Doug Specht, Senior Lecturer and Director of Teaching, Learning and Quality Assurance, wrote an article for Times Higher Education about how online teaching could have been better if higher education institutions had taken a communal approach to digital evolution.

Doug Specht

In the article, Specht discussed how the modes of digital adoption taken by many institutions in the years preceding the pandemic could have made the situation more difficult. He wrote: “Throughout the first two decades of the 21st century, there was a huge amount of investment in modernising the UK’s higher education sector…Yet, for the most part, the learning from these programmes were isolated in small projects and pilots.”
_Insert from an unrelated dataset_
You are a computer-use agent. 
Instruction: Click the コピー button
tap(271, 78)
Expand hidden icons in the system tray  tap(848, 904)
Talking about digital imposter syndrome, he added: “During the pandemic, it was greatly enhanced for many academics by the media, whist pushed a relentlessly negative narrative around students’ satisfaction with online university teaching – as well as by a lack of access to support due to working from home. However, it might have been less pronounced if universities had adopted a more inclusive approach to digital development from the start. Constant talk of innovation and demonstration of highly skilled digital teaching by early adopters can keep technology at arm’s length from the rest of the university, making it feel too avant-garde and difficult to learn.”
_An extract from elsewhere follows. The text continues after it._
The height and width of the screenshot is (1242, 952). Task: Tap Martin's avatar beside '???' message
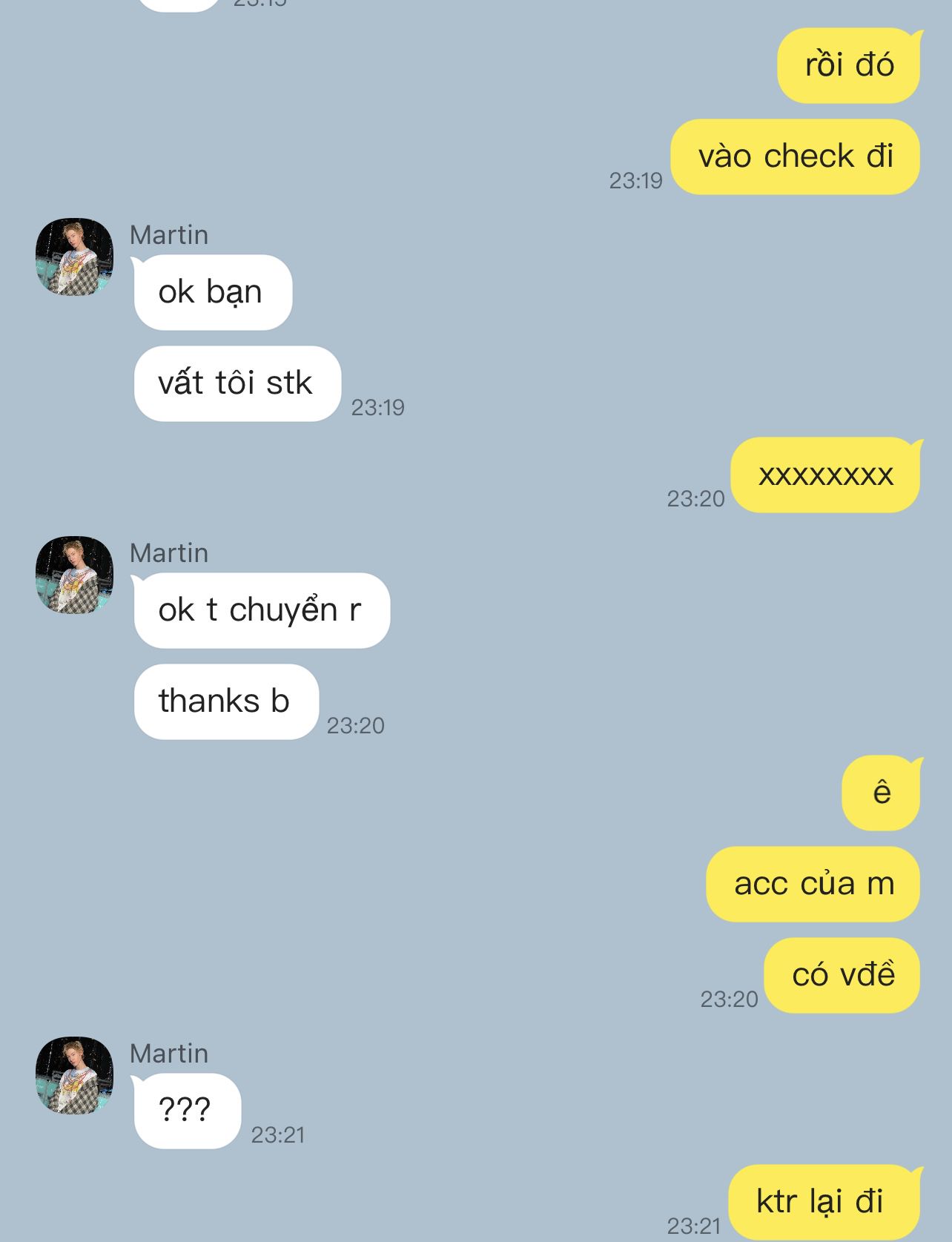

He said: “Pointing to early adopters and saying ‘be more like them’ doesn’t work for most people. If universities are to effectively build on what has been learned during the past year, they need to approach it as a collective of equals. They need to work from a common desire to improve students’ education, allowing themselves the space to get things wrong and to learn from the lessons together, as a community. Heroes or ambassadors will only distract from that common purpose.”